STUTTGART. Schüler können nicht richtig schreiben und Schuld daran sollen die Grundschulen sein? Diese sehen sich zu Unrecht an den Pranger gestellt – und reagieren auf eine Initiative von Baden-Württembergs Kultusministerin sehr verschnupft.
Ein Brief von Kultusministerin Susanne Eisenmann (CDU) in Sachen Rechtschreibung hat viele Grundschulen im Land verärgert und zu erheblicher Verstimmung geführt. «Frau Eisenmann tut so, als ob die Kinder zwei Jahre nur mit Anlauttabelle arbeiten», kritisierte die Vorsitzende des Grundschulverbands, Claudia Vorst, am Montag. Dabei sei das lautorientierte Schreiben lediglich ein Entwicklungsschritt auf dem Weg zur korrekten Rechtschreibung. «Es ist außerdem sehr gut wissenschaftlich belegt, dass die Kinder das brauchen», sagte sie weiter.
Auslöser des Streits ist ein Brief Eisenmanns, der Anfang Dezember an alle Grundschulen ging und über den sie die Öffentlichkeit vergangene Woche informiert hatte.

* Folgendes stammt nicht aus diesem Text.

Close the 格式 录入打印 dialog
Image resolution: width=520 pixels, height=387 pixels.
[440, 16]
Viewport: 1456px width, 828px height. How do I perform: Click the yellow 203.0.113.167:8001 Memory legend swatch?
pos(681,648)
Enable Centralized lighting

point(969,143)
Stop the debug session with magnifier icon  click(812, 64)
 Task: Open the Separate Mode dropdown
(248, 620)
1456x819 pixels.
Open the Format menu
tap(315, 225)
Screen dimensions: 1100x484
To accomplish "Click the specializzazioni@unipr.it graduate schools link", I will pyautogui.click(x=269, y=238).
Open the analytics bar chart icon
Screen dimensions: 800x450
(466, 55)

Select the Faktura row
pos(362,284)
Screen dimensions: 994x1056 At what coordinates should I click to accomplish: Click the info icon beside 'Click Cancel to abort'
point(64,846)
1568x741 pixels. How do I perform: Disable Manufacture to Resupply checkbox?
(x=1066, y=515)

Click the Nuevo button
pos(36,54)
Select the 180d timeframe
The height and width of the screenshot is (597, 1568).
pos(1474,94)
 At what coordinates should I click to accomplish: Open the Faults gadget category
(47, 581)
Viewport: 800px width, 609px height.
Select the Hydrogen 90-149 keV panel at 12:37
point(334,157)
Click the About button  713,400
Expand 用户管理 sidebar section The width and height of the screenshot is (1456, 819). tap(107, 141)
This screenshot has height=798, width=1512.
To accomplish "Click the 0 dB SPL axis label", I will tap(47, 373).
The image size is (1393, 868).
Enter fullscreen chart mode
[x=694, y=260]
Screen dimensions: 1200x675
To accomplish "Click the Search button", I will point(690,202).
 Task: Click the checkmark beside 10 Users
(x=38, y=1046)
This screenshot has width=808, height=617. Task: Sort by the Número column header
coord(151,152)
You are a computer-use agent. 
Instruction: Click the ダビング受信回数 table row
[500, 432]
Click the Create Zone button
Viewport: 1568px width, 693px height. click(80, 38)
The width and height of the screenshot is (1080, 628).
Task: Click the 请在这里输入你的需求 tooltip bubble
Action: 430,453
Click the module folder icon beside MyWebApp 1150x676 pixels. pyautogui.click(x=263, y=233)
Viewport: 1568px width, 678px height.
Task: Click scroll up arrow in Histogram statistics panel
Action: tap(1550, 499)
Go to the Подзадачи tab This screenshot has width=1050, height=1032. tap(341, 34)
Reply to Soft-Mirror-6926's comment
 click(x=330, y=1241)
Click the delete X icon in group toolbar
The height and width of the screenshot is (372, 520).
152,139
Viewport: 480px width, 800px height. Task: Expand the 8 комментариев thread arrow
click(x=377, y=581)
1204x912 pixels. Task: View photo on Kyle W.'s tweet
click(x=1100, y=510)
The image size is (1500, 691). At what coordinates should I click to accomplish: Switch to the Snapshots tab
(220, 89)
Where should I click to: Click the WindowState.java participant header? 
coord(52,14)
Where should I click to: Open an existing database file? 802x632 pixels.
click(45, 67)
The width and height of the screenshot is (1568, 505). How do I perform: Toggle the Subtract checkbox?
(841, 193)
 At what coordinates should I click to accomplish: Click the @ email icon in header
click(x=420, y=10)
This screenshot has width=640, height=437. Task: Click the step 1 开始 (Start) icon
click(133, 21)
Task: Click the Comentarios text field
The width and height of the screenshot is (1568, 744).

Sie forderte darin eine Kurskorrektur: Methoden, bei denen Kinder lange Zeit nicht auf die richtige Rechtschreibung achten müssten – etwa das Schreiben nach Gehör – sollen demnach nicht mehr praktiziert werden.
Nicht mehr gerüttelt
An dieser Entscheidung werde auch nicht mehr gerüttelt, sagte ein Ministeriumssprecher am Montag. «Wir haben davor mit vielen Experten und auch mit Eltern und mit Schulvertretern gesprochen», sagte er. Außerdem habe es viele positive Rückmeldungen gegeben – beispielsweise vom Realschullehrerverband oder dem Verband Bildung und Erziehung (VBE). Das Ministerium stelle aber keinesfalls die gute Arbeit der Grundschullehrer in Frage.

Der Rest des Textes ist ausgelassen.